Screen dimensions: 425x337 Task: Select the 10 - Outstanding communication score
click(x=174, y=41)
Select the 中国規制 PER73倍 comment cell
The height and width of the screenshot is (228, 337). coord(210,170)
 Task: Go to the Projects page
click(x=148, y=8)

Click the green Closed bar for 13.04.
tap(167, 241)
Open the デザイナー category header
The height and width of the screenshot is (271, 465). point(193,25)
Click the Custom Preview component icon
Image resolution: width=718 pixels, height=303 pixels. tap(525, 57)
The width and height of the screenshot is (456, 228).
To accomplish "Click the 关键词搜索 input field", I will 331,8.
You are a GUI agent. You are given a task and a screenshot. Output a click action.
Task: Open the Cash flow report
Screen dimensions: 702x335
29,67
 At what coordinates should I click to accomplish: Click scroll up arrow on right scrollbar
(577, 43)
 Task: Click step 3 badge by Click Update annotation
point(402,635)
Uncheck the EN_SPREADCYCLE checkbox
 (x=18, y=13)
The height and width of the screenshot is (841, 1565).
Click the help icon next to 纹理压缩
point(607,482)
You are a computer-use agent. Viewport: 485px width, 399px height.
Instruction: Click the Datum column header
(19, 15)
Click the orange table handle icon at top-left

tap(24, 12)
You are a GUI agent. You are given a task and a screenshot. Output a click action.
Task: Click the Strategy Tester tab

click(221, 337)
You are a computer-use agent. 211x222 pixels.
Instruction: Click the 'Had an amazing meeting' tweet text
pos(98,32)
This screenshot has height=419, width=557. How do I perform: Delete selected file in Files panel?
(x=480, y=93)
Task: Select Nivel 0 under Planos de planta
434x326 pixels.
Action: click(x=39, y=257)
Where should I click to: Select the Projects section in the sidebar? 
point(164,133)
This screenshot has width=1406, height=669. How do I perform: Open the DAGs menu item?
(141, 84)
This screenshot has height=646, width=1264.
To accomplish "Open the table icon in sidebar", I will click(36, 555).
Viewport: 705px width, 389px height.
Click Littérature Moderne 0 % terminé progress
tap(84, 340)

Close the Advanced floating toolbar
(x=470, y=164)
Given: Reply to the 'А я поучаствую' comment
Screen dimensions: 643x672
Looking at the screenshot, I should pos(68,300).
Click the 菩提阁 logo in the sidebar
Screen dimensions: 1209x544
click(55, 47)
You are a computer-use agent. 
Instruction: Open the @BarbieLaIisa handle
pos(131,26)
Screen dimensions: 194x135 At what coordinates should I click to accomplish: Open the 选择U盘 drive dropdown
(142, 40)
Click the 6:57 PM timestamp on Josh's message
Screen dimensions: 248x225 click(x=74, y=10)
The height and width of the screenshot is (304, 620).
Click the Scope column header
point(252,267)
☆ ☆ ☆ ☆ ☆
§ WHAT YOU NEED TO DO: Work through the records line by line and tally those with the word "agent". Report only the total.

§ RESULT OF THE EXERCISE: 5